In the lab for a lifetime … and beyond

Temple pays tribute to longtime Medical School professor

  • Photo by Ryan S. Brandenberg/Temple University A brief break and then it's back to work for Dr. Carson Schneck on the seventh floor of Kresge Hall.

In a class of 180 incoming students, it’s easy to be anonymous. But Dr. Carson Schneck, M.D., PhD., doesn’t let that happen to the doctors-in-training at Temple University’s School of Medicine. Before the students walk into his "Human Gross Anatomy" classroom, he knows each and every one of them.

“In a lecture hall environment, they are just faceless people sitting there,” says Schneck. “I think it’s important in teaching to get to know the students as people.”
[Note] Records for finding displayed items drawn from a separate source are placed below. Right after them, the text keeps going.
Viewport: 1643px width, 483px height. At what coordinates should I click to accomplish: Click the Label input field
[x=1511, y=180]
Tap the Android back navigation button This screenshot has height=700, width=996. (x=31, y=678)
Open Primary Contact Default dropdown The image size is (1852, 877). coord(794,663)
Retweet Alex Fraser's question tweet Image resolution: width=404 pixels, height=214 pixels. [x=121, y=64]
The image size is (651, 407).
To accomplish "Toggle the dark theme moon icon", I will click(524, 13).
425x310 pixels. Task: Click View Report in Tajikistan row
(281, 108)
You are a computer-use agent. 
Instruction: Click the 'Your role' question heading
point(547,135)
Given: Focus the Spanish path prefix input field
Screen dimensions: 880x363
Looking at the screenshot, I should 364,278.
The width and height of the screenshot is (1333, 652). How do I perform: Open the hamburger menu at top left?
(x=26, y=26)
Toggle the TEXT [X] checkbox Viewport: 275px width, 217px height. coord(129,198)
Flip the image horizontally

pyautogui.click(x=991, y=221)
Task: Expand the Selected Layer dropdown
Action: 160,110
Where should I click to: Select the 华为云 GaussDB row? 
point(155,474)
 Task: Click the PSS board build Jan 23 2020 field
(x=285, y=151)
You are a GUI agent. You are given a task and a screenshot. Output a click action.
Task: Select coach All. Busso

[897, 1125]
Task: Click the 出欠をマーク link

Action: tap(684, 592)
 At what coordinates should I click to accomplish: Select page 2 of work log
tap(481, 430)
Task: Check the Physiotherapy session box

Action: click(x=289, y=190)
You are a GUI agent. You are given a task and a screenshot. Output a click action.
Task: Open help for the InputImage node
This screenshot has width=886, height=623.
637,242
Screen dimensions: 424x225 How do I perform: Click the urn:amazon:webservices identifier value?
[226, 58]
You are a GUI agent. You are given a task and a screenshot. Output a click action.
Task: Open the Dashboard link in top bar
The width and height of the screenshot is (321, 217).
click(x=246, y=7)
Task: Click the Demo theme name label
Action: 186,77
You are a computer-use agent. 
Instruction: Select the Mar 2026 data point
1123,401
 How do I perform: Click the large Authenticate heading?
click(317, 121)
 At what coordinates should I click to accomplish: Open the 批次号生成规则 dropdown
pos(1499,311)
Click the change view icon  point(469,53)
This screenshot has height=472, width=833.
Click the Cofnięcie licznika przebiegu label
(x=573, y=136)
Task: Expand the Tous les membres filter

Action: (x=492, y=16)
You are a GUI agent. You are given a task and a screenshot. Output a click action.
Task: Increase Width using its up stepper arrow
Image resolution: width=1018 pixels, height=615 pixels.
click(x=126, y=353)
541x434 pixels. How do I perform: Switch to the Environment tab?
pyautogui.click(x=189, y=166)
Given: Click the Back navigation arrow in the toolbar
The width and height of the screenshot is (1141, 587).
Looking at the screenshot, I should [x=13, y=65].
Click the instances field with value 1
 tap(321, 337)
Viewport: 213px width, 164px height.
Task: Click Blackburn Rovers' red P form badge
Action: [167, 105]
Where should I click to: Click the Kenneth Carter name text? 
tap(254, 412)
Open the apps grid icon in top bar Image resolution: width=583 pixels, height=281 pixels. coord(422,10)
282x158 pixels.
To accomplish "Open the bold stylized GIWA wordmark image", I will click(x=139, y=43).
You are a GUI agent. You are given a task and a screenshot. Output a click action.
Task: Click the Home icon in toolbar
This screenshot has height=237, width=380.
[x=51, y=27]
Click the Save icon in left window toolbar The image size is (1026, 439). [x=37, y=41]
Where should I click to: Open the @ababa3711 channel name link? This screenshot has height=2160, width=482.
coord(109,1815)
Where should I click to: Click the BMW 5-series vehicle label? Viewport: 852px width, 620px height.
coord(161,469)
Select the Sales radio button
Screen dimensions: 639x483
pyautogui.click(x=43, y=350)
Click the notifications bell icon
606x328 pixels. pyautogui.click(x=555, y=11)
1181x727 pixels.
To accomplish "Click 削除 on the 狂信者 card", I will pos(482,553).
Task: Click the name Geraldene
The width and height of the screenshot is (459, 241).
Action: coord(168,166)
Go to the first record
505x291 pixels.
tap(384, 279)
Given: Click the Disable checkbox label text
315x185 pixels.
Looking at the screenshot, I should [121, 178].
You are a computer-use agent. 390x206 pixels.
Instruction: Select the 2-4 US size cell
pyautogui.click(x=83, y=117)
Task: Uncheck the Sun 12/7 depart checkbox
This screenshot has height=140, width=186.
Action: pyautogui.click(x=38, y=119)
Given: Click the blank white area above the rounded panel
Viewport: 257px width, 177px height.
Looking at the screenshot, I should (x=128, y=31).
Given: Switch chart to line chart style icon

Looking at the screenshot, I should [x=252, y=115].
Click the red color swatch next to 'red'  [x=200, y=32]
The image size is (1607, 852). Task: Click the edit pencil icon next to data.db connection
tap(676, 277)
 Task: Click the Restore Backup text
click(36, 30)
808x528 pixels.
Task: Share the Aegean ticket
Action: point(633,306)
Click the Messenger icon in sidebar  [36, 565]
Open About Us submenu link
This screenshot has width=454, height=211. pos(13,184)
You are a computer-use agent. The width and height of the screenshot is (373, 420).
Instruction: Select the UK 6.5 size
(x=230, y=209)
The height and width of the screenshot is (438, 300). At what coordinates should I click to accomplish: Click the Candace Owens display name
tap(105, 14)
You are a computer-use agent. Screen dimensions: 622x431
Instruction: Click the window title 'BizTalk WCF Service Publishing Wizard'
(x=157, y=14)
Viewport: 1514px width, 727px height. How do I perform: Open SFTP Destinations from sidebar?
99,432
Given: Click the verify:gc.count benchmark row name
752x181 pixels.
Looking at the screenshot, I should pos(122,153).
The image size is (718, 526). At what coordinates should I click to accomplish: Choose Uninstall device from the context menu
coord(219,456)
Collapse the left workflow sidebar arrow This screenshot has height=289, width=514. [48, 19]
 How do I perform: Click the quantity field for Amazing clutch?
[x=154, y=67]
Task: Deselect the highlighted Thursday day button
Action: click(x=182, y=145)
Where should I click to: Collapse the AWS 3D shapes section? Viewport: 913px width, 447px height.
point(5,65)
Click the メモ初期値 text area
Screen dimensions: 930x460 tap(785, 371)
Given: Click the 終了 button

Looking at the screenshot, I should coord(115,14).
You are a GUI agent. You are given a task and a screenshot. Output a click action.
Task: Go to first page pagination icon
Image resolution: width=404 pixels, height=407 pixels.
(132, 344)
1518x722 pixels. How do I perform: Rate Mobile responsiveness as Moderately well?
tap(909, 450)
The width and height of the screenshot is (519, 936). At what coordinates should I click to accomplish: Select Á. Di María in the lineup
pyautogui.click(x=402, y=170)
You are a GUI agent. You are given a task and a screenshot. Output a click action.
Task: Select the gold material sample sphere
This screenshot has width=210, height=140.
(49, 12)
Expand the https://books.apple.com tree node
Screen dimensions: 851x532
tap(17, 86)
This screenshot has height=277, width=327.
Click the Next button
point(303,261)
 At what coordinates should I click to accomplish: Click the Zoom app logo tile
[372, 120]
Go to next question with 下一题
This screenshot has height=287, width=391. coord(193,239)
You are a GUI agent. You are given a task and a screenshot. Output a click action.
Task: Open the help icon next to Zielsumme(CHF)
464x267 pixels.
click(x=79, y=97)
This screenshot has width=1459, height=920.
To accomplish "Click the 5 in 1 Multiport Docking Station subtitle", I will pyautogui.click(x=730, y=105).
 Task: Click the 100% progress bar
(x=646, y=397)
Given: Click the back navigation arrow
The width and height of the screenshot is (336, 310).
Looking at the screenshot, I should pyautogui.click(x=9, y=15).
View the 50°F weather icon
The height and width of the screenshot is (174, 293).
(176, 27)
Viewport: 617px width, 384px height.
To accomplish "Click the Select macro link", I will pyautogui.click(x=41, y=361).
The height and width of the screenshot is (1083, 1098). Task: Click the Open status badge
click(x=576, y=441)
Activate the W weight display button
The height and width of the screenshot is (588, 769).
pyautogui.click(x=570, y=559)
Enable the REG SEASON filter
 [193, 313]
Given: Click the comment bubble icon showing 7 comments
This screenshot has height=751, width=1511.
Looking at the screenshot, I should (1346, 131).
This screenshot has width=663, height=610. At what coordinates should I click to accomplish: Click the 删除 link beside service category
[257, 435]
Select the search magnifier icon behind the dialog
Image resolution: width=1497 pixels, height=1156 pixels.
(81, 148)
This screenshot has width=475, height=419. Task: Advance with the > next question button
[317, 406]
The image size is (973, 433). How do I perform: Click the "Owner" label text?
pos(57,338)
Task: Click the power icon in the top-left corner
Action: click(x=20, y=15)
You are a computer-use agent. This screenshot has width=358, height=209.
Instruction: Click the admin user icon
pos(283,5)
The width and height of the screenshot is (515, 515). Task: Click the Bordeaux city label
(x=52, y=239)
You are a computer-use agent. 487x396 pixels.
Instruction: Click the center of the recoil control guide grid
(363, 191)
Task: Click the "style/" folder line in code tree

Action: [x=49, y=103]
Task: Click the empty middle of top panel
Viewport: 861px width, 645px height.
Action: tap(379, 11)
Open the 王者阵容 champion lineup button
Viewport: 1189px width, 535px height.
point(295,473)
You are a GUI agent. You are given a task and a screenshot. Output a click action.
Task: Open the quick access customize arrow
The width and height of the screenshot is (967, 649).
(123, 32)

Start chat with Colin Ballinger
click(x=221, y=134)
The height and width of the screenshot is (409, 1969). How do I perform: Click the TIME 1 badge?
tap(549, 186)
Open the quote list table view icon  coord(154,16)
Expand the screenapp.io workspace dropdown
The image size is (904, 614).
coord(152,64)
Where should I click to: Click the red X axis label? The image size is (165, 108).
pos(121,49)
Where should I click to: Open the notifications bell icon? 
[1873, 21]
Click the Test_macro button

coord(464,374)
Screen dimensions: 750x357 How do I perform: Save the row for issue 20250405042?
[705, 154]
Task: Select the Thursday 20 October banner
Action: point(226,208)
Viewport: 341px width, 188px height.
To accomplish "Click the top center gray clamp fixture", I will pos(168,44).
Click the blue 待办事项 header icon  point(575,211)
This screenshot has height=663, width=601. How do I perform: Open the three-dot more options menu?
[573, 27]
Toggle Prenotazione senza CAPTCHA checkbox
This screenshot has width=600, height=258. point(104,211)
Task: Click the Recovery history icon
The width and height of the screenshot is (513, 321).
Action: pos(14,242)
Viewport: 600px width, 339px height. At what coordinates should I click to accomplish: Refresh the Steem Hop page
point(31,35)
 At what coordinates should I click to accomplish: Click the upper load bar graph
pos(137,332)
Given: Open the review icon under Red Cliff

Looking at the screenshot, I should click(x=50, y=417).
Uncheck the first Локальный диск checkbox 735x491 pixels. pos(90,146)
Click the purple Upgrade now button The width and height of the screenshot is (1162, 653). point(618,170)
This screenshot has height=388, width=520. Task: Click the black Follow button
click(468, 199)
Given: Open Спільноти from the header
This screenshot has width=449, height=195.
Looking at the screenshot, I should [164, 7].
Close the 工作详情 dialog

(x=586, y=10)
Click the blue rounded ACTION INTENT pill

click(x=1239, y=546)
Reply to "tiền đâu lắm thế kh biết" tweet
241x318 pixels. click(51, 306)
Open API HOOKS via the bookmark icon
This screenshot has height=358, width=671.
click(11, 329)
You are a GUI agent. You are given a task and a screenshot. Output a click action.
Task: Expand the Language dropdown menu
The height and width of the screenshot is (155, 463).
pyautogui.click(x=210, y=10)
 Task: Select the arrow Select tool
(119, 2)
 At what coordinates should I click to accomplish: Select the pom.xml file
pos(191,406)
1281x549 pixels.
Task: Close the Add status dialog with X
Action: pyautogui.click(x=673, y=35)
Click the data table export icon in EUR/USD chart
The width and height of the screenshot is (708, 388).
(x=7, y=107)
For Schneck, teaching begins with getting to know his students before the school year even starts. He spends a weekend in August memorizing student ID pictures until he can place a name with every face. It’s just one part of what has made him one of the most unforgettable professors at Temple, having carved out a provincial career path on campus, teaching anatomy and more since 1960.

“I was a freshman in 1960 and my memories are of him being a very enthusiastic guy,” says Dr. Albert Alley, M.D., an ophthalmologist who was in Schneck’s very first "Human Gross Anatomy" lab. “He had a novel way of presenting a topic that might not have been a dynamic topic. He always had a group of students around him explaining something.”

For nearly 50 years, Schneck has introduced first-year med school students like Alley to their first patient: a cadaver. When he began teaching, cadavers were often homeless people or drifters. Now, it’s a much different story, as people donate their bodies for medical education and scientific research.

Perhaps that is why Schneck respects the cadaver so much. He understands that all he knows about the study of the human body begins, not in life, but in death. It’s that respect he passes along to his students in a Socratic teaching. Don’t expect to see Schneck lecture; instead, he poses problems and challenges students to solve them to prove they understand the anatomy they are learning.

“He picks up an anatomy probe and plunges it into the cadaver’s chest,” reminisces Dr. Fred Hartman, M.D.’69, who says Schneck then asked the students to name all the structures his probe went through. “Invariably, we would miss one, and Carson would smile, his point made.”

His point is that life is about learning and it never stops, not even for a 74-year-old professor of anatomy, who knows the human body, well, like the back of his manus, or hand. His accomplishments are many, having earned his M.D. at Temple in 1959 and the very first Ph.D. in anatomy and cell biology at Temple.

Schneck may have chosen to teach class instead of becoming a clinician, but that hasn’t lessened his impact on thousands of doctors in the greater Philadelphia region. For nearly 30 years, all kinds of physicians, from radiologists to psychiatrists, have been required to get re-certification in their specialty every 10 years. Who do they turn to for their post-graduate and continuing medical education training? Dr. Carson Schneck.

It’s seems only fitting that Temple University repay the favor of this professor’s dedication. The school has launched a million dollar campaign for the Carson D. Schneck Gross Anatomy Laboratory in the new medical school, set to open in fall of 2009. The lab will boast the latest technology; Computers above every dissecting table, allowing students to get instruction while watching streaming video right at their workstation. It’s ironic that such a high-tech facility should bear Schneck’s name. “I was sort of dragged kicking and screaming into the computer age, but you have to use computers to teach these days. I’m excited.”

And when the ultramodern lab opens, Schneck will be right there helping to apply the newest technologies. But you can bet students, using the same teaching style that has stuck with doctors-to-be since 1960, will still surround him.

“You don’t leave anything behind in this life except the imprints you put on other people,” said Schneck “I adopted other people’s traits and hopefully I can communicate some of the other good traits to other people.”